● **About this exercise**:
Output exactly the line containing "Expand the HTML format dropdown" and each line after it through the last line of the records, and nothing else.

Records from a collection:

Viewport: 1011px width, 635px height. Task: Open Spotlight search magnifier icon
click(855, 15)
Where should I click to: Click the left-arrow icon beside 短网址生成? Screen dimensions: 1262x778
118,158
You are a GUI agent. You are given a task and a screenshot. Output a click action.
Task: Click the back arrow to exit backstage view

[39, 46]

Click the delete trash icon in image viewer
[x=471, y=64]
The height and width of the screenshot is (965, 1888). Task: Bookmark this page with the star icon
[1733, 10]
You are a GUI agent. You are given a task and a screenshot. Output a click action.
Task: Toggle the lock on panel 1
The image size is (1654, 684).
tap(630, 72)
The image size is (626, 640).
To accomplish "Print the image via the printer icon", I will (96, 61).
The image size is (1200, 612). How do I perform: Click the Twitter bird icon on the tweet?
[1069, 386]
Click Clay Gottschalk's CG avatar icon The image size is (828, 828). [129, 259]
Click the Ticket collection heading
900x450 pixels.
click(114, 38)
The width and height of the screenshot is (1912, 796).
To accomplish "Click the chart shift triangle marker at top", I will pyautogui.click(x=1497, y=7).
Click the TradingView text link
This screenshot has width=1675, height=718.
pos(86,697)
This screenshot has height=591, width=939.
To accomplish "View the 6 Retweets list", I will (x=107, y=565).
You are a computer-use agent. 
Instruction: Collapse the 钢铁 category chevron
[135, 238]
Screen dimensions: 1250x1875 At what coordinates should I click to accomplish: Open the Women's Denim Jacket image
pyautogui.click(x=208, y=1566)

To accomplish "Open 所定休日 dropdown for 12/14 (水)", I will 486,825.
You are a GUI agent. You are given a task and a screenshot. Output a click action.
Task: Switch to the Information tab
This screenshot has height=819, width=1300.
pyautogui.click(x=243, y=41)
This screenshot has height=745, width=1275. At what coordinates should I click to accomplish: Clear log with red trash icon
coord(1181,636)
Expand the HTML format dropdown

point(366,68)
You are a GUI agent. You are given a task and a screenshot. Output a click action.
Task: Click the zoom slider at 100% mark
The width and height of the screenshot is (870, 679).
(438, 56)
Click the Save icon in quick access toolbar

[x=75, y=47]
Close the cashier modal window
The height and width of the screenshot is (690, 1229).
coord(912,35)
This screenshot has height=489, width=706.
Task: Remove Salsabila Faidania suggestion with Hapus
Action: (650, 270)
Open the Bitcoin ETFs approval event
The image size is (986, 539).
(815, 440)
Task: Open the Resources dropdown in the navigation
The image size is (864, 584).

● **Solved problem**:
Expand the HTML format dropdown

point(366,68)
You are a GUI agent. You are given a task and a screenshot. Output a click action.
Task: Click the zoom slider at 100% mark
The width and height of the screenshot is (870, 679).
(438, 56)
Click the Save icon in quick access toolbar

[x=75, y=47]
Close the cashier modal window
The height and width of the screenshot is (690, 1229).
coord(912,35)
This screenshot has height=489, width=706.
Task: Remove Salsabila Faidania suggestion with Hapus
Action: (650, 270)
Open the Bitcoin ETFs approval event
The image size is (986, 539).
(815, 440)
Task: Open the Resources dropdown in the navigation
The image size is (864, 584).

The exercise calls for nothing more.